Su lista arranca con una práctica a menudo subestimada, pero que constituye un incumplimiento legal importante.
Primera alerta: falta de equipos de protección
“No te dan EPIS, no te dan ropa, no te dan botas de trabajo, no te dan una bata”, recalca el abogado. Para él, la ausencia de equipos de protección individual o vestimenta adecuada no solo refleja desinterés por la seguridad, sino que además es una infracción. Menciona casos concretos:
“He visto farmacias que facturan millones, que no le dan una bata a los farmacéuticos.”
Segunda alerta: un jefe déspota
El segundo síntoma es el trato autoritario desde la dirección. Lorente lo define sin rodeos:
“Tu jefe es un déspota. O sea, si en tu empresa tu superior te trata fatal, más que hablarte, te pisotea constantemente. Señores, ese no es el sitio.”
Y agrega un mensaje de aliento para quienes soportan esa situación:
“Aunque creas que no, vas a encontrar otro trabajo fuera. En algún momento ya no vas a poder más.”
Tercera alerta: presión cultural por horas extra
La última señal, según el abogado, es quizás la más frecuente y la más tóxica: la presión para realizar horas extra como norma cultural, incluso con la complicidad de los propios colegas. Lorente lo describe así:
“Política de: ‘No, no, aquí se hacen horas extras. No haces horas extras, te miro mal’.”

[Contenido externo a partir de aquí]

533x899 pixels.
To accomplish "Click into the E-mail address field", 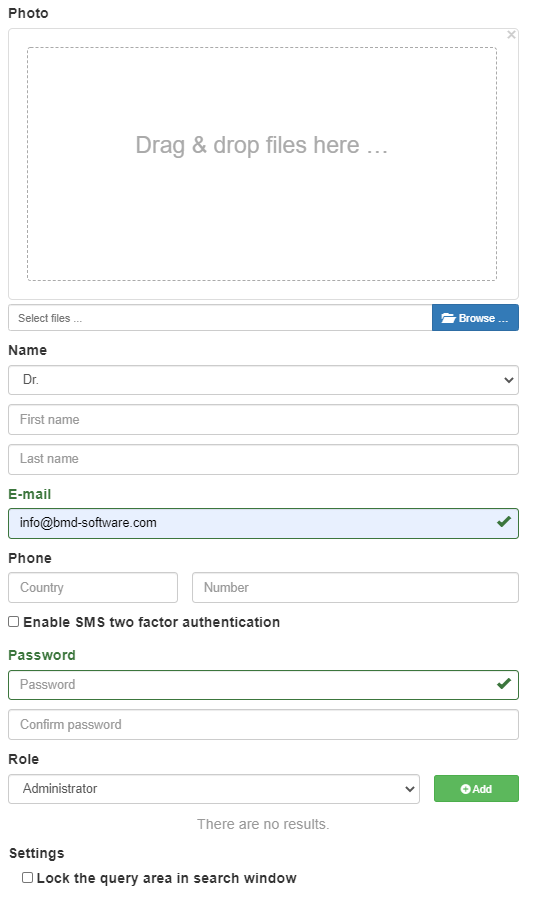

Y aclara que, en muchos casos, la presión no viene del jefe, sino del entorno:
“No te mira mal tu jefe, el déspota. Te miran mal los compañeros, porque claro, ellos se quedan más tiempo y tú no.”
Cómo identificar ambientes laborales negativos
Cuando una firma incumple las normas de seguridad, mantiene un clima de abuso y fomenta la cultura de las horas extra obligatorias, la recomendación del abogado es abandonar ese espacio laboral. Trabajar en un entorno así puede afectar tanto el bienestar personal como la carrera profesional, y existen alternativas más sanas en el mercado. La falta de equipos de protección, el trato despótico y la presión colectiva para trabajar más allá del horario forman un patrón que, según Lorente, debe interpretarse como una señal de alarma. El abogado insiste en que todos estos elementos, presentes al mismo tiempo, indican que la empresa no es un lugar seguro ni recomendable. La reflexión final de Lorente invita a la acción: renunciar puede ser la opción más sensata cuando el ambiente laboral atenta contra la dignidad y la legalidad.